Pelicots Haltung gegenüber seiner Familie vor Gericht war oft aufschlussreich.
Der Psychiater, Dr. Layet, wies darauf hin, dass sich der Angeklagte narzisstisch auf die Liebe konzentrierte, die seine Frau und seine Kinder einst für ihn empfanden, nicht auf seinen Verrat an ihrem Vertrauen.
Für Pelicot begann diese "als Liebesgeschichte" und er "will nicht, dass das ignoriert wird", sagte Dr. Layet.
Aber Frau Rault war vor Gericht gekommen, um nach anderen Zeichen zu suchen.
Vor allem wollte sie sich das Gefühl zunutze machen, dass Pelicots Verbrechen sehr prämeditiert waren.
"Serialvergewaltiger haben normalerweise einen Impuls.
Sie begehen Vergewaltigung.
Sie gehen, und dann vergessen sie.
Das ist bei [Pelicot] überhaupt nicht der Fall", sagte sie.
Frau Rault erinnert an die methodischen Maßnahmen des Angreifers von Marion im Büro eines Immobilienmaklers im Jahr 1999.
Wie er eine Ausrede gemacht hatte, zu seinem Auto zurückzukehren - fast sicher, um ein Seil und eine Flasche Äther zu sammeln, um sie zu betäuben.
Dann stellt Frau Rault fest, dass der Mann im Glaskäfig in Avignon eine ähnliche Selbstbeherrschung unter Beweis stellte und sie als weiteren Beweis dafür ansah, dass dies ein zutiefst berechnender Verbrecher sei.
"Wenn er sagt, er hat Triebe und handelt auf Impuls, ist es nichts dergleichen.
Er ist sehr ruhig." Am selben Tag, als Frau Rault im Gerichtssaal von Avignon war, saß ich in der Nähe.

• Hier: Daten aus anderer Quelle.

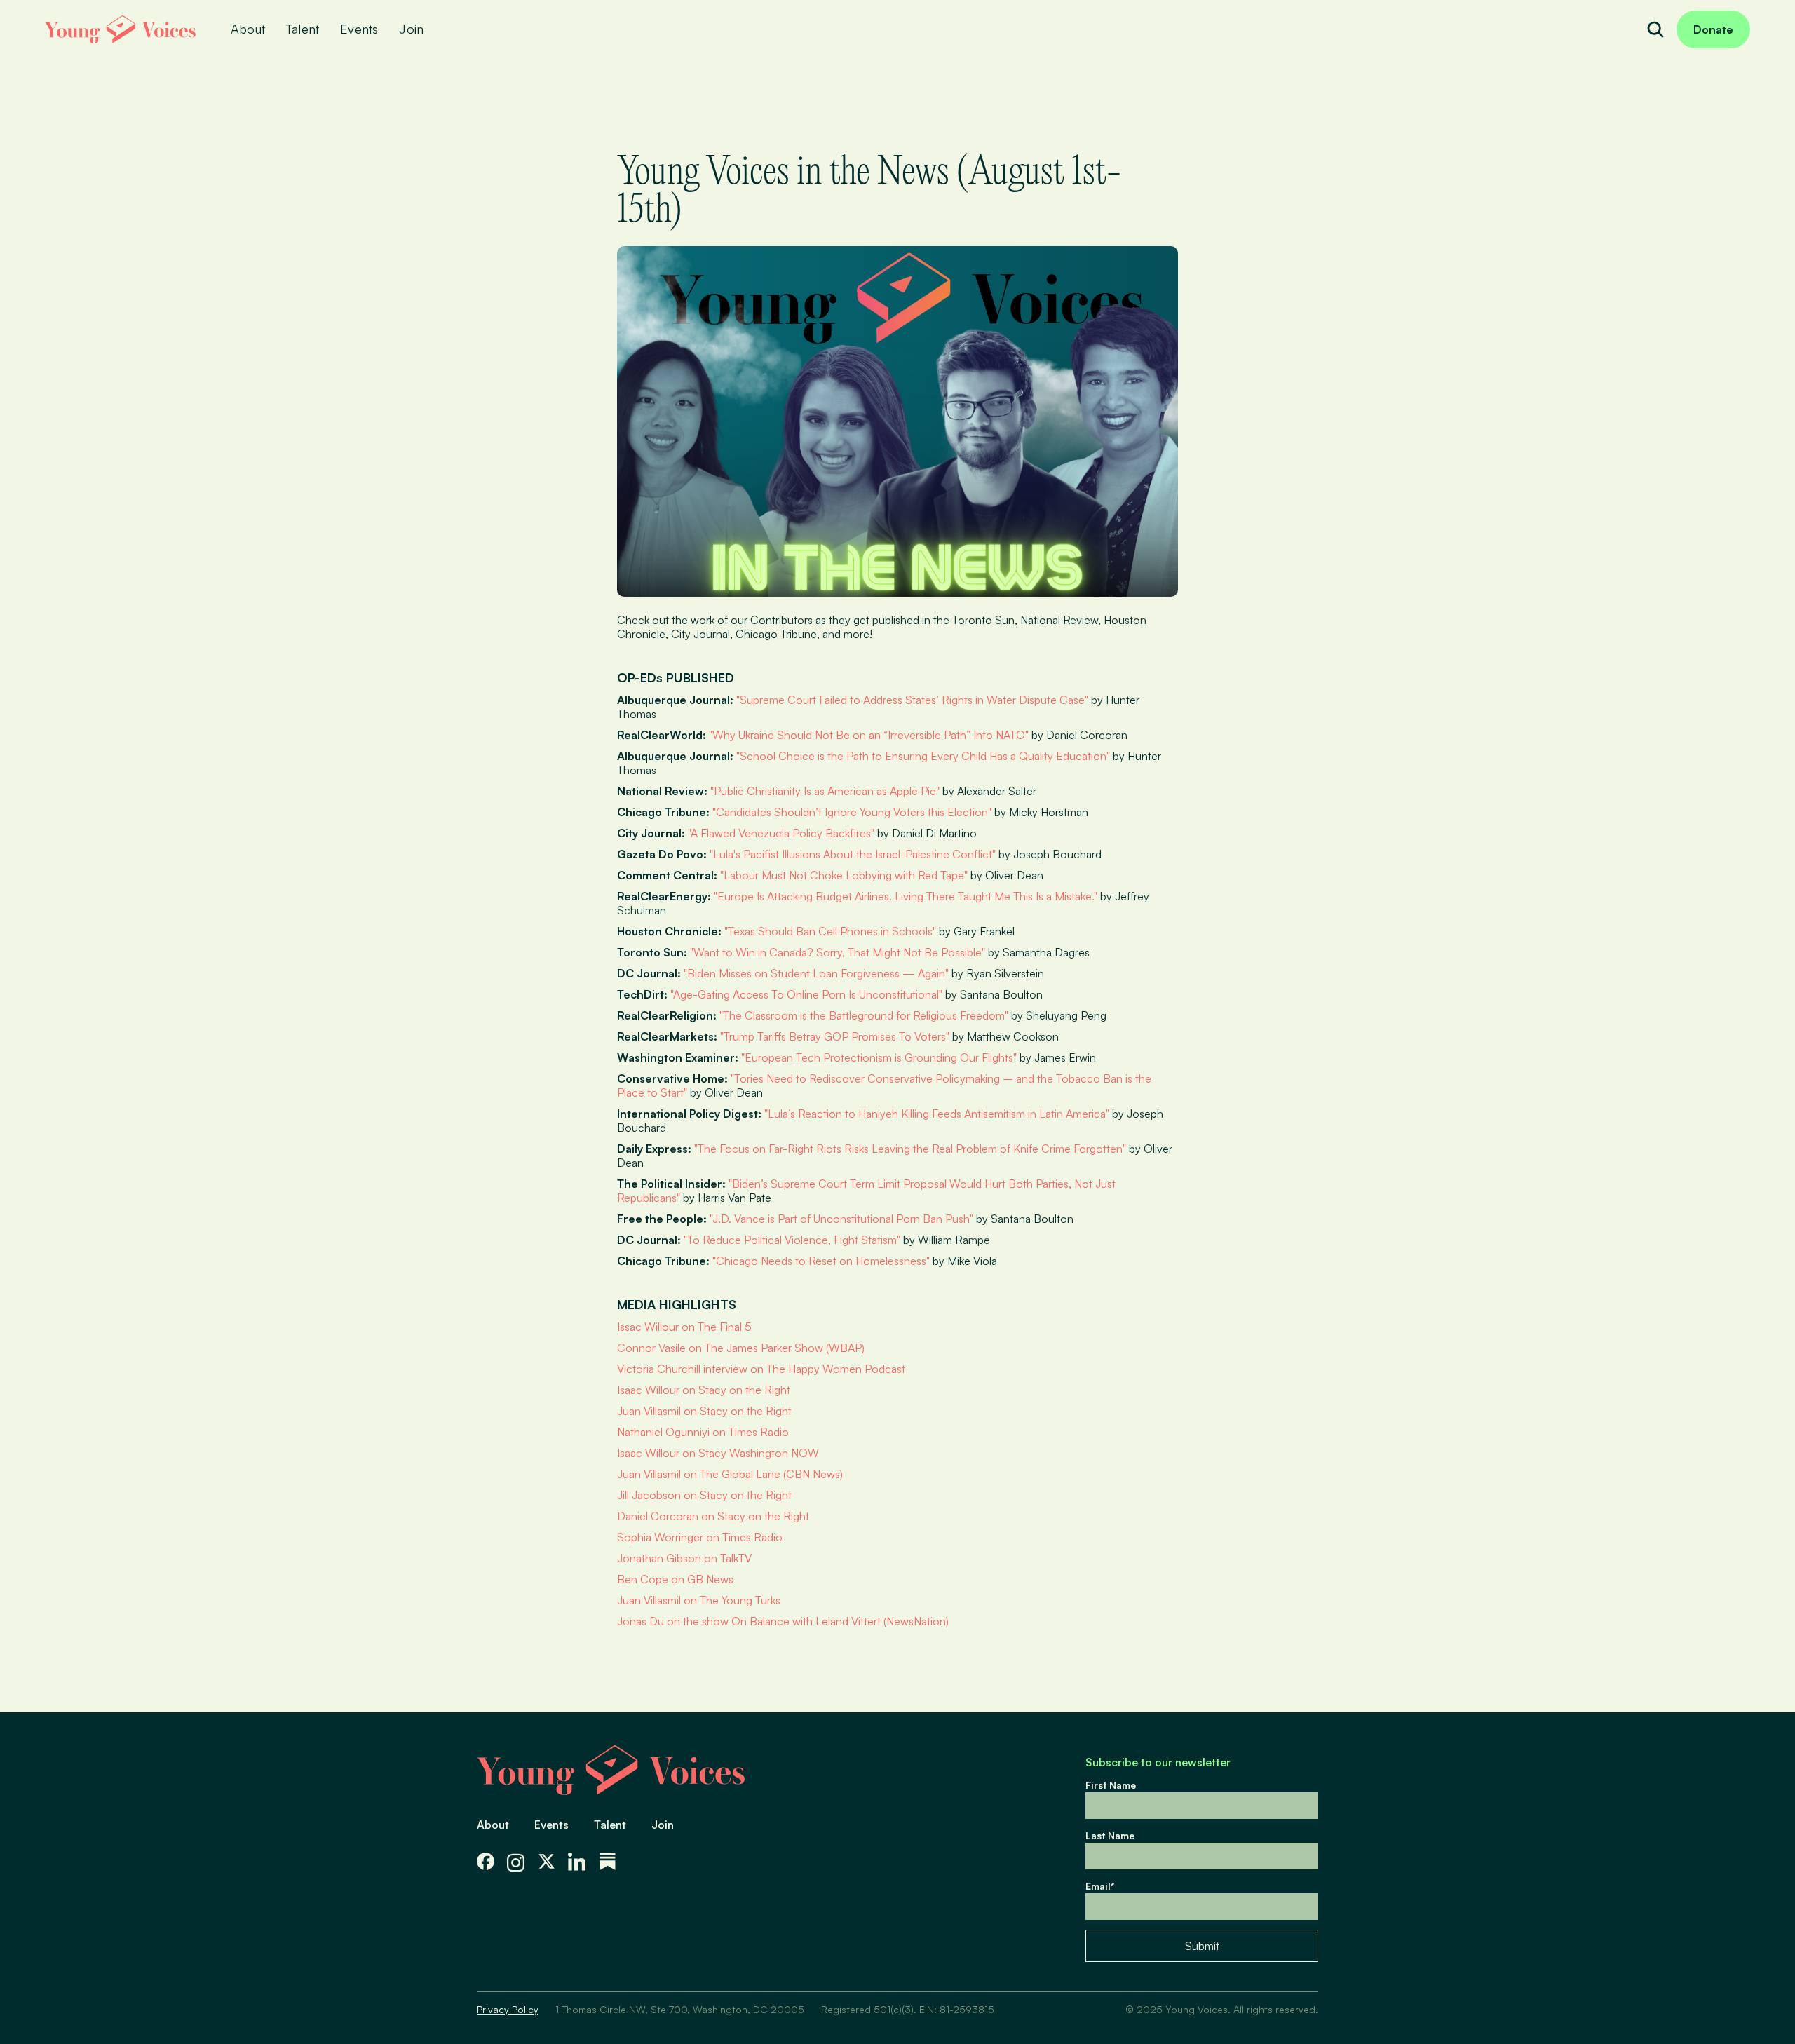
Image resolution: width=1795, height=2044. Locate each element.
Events (551, 1825)
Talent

Gisele Pelicot war ein paar Meter zu unserer Rechten.
Dutzende der Angeklagten saßen vor uns.
Dominique Pelicot war auf der linken Seite des Raumes.
Während einer Pause im Prozess ging ich zu ihm rüber.
Nach französischem Recht dürfen Journalisten nicht mit den Angeklagten sprechen.
Stattdessen stand ich eine Weile und beobachtete ihn, als er auf seinem Stuhl saß, hinter seiner Glaswand, eine Hand auf seinem Stock.
Dann drehte sich sein Kopf zu mir, und er hielt meinen Blick für das, was 20 Sekunden gewesen sein müssen - obwohl es sich viel länger anfühlte.
Sein Ausdruck änderte sich nicht.
Er schien nicht zu blinzeln.
Und dann, wie ein gelangweilter Mann, der zwischen gleich langweiligen Fernsehkanälen wechselt, sah er weg.